— Exercise tasks —
1. Set down the passage from the hockey labor dispute text that runs between "The union argues" and "teams last season).", inclusive.
2. In the hockey labor dispute text, why does the union say this year's dispute is very different from the earlier one? Answer in one to three sentences.

---------- Page extract ----------

That year, owners argued that the league’s economic system was broken, and a salary cap was needed to limit star-player salaries and promote competitive balance among the league’s teams. The league released an audit showing it had lost $232 million the season before. Players resisted, owners persisted, and in the end, players signed a tough contract that accepted the cap, as well as an immediate 24 percent loss on their existing salaries, and shrunk their percentage of hockey-related revenue from 74 percent to 57 percent.
The union argues that this year’s dispute is very different, not the least because the league’s profits have risen by an average of 7.1 percent a year since hockey got back on the ice for the 2005-06 season. (The NHL, though, says 18 teams are losing money.) The problems began in July, when owners made an offer that would lower the percentage of players’ revenue in the existing contract from hockey-related sales of items like food concessions and premium seating from 57 percent, the current level, to 43 percent. The offer also reduced the salary cap for each team from $70 million to $52.5 million (lower than the budget spent by 21 of the league’s 30 teams last season).

---------- Raw data ----------

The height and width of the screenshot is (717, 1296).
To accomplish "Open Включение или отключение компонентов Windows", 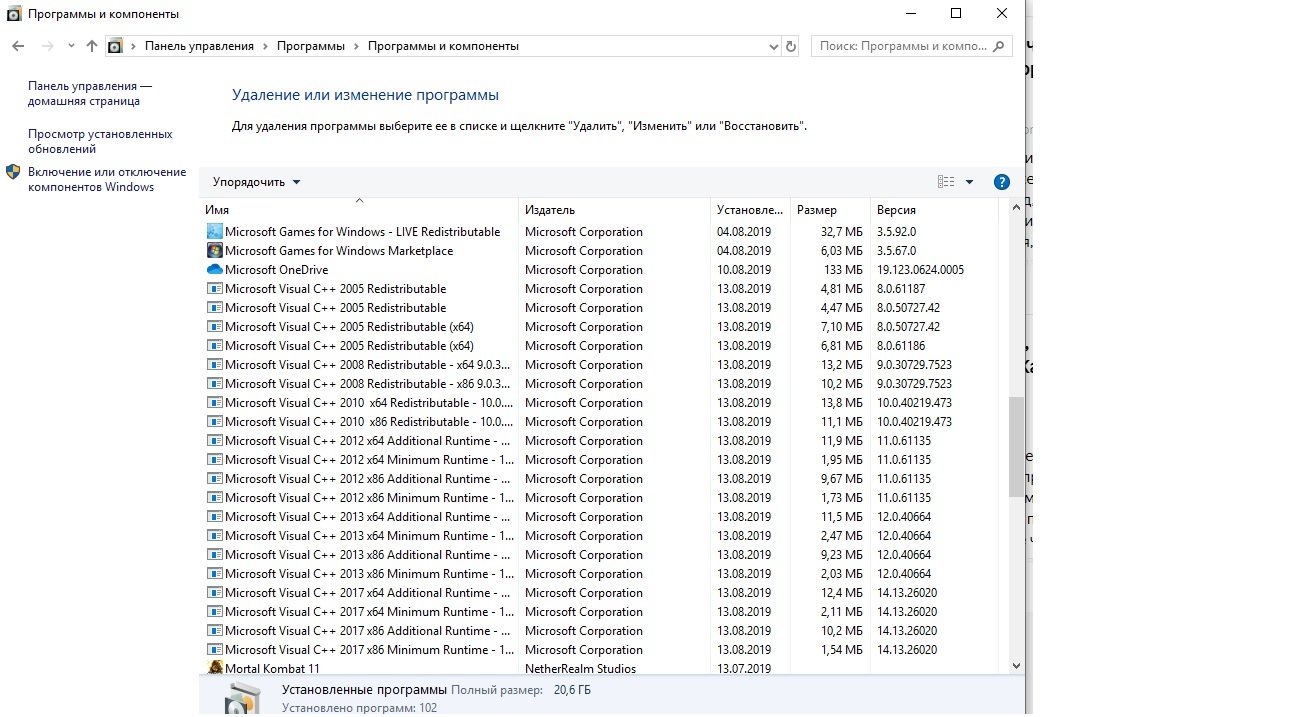I will coord(106,179).
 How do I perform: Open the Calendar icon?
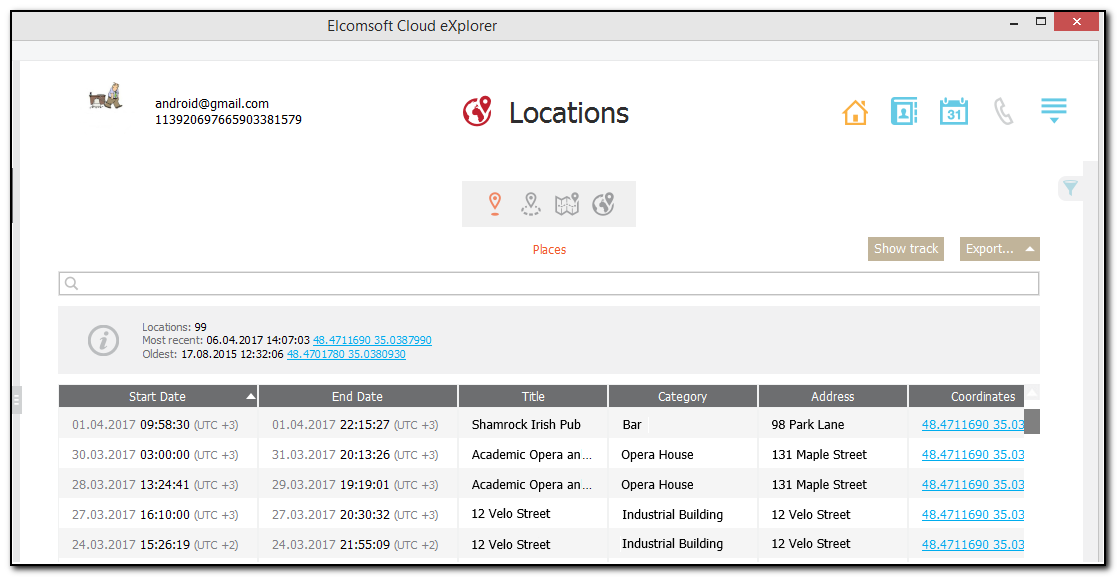click(954, 111)
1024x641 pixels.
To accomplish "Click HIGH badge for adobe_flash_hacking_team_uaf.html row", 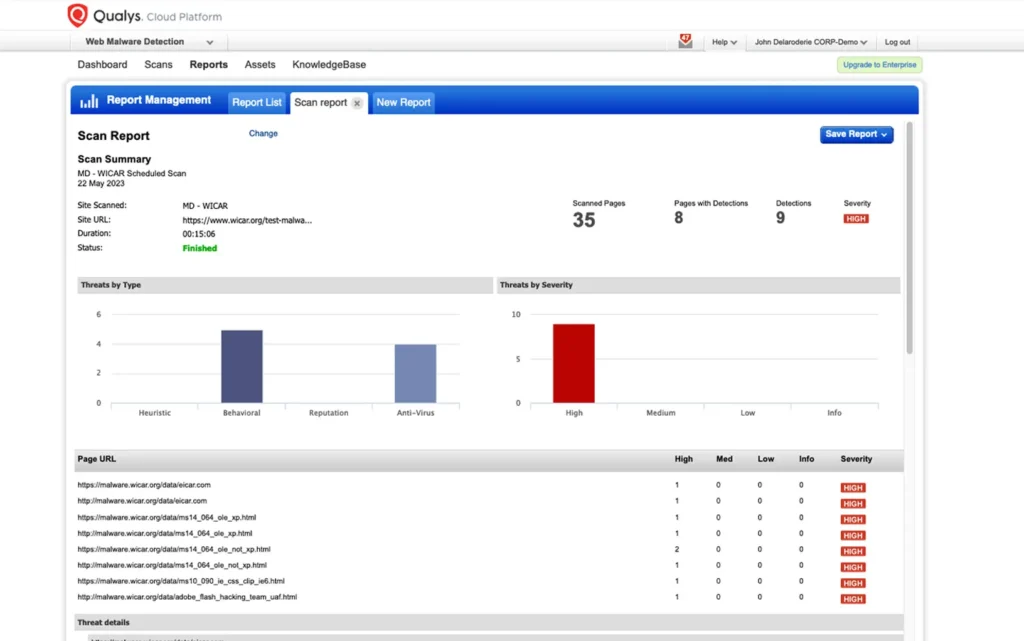I will click(x=852, y=598).
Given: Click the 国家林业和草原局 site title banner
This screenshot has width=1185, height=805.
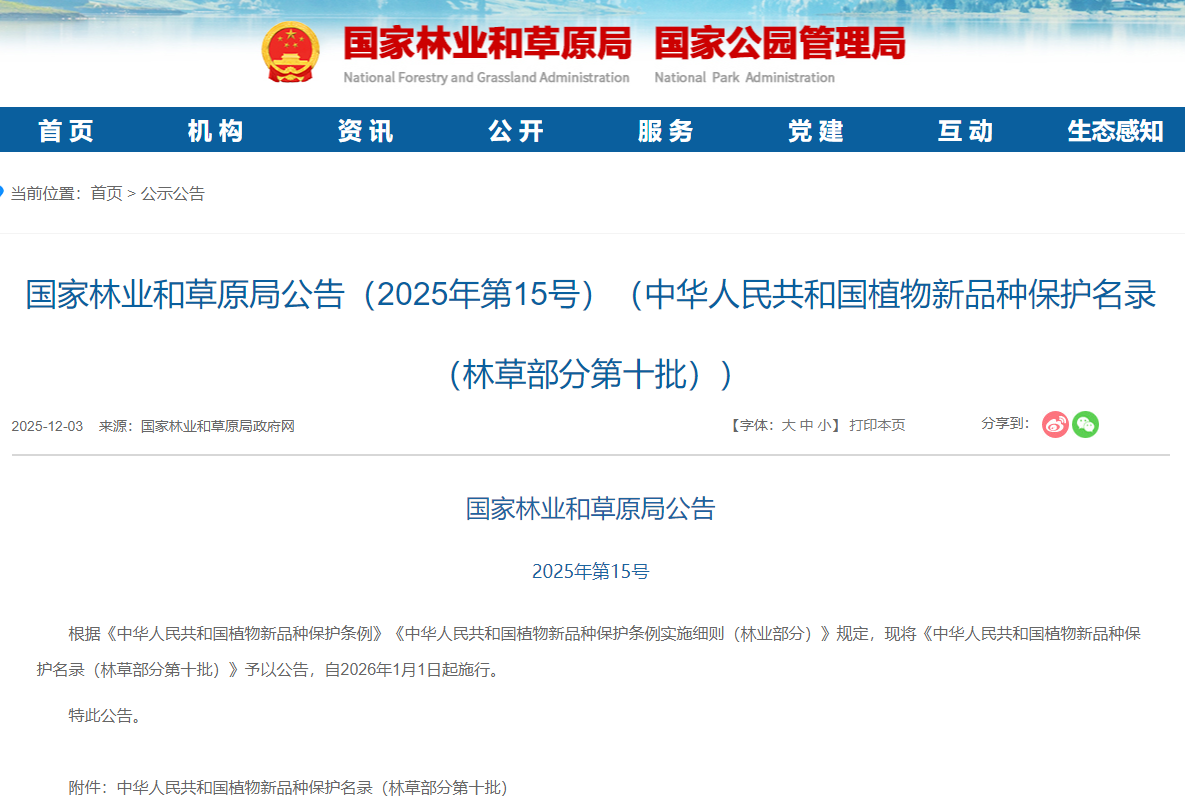Looking at the screenshot, I should (487, 45).
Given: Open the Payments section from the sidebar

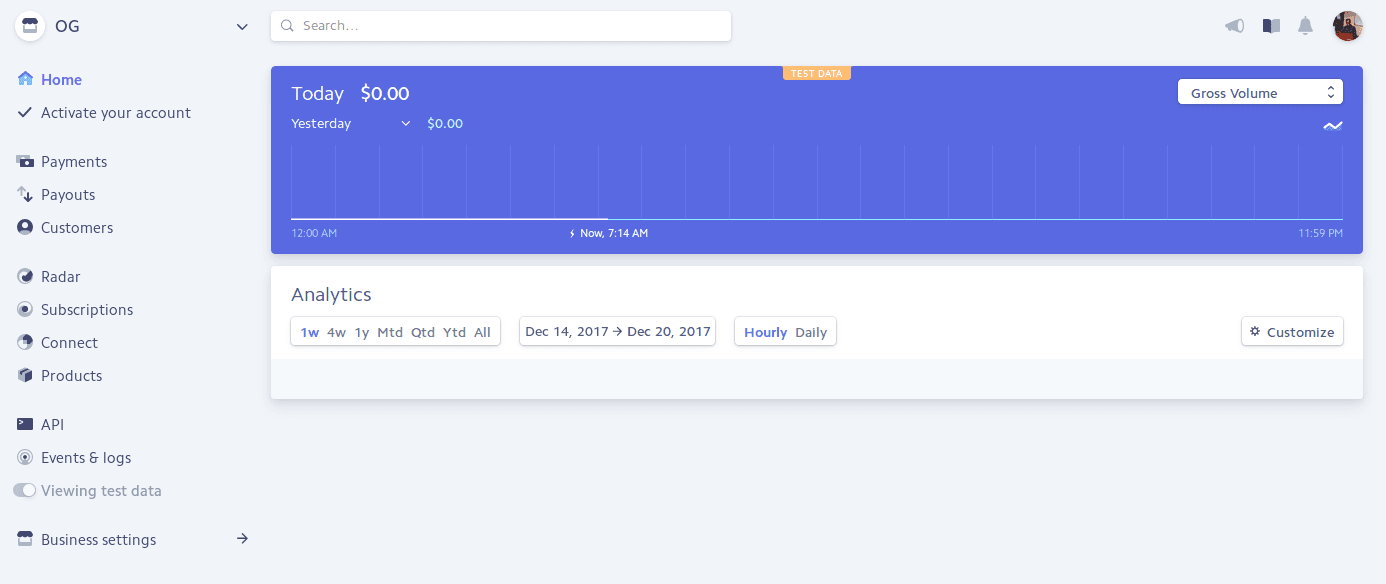Looking at the screenshot, I should (x=74, y=161).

----------

— Responses by task —
1.
The union argues that this year’s dispute is very different, not the least because the league’s profits have risen by an average of 7.1 percent a year since hockey got back on the ice for the 2005-06 season. (The NHL, though, says 18 teams are losing money.) The problems began in July, when owners made an offer that would lower the percentage of players’ revenue in the existing contract from hockey-related sales of items like food concessions and premium seating from 57 percent, the current level, to 43 percent. The offer also reduced the salary cap for each team from $70 million to $52.5 million (lower than the budget spent by 21 of the league’s 30 teams last season).

2. The union says this year's dispute is very different partly because the league's profits have risen by an average of 7.1 percent a year since hockey returned for the 2005-06 season.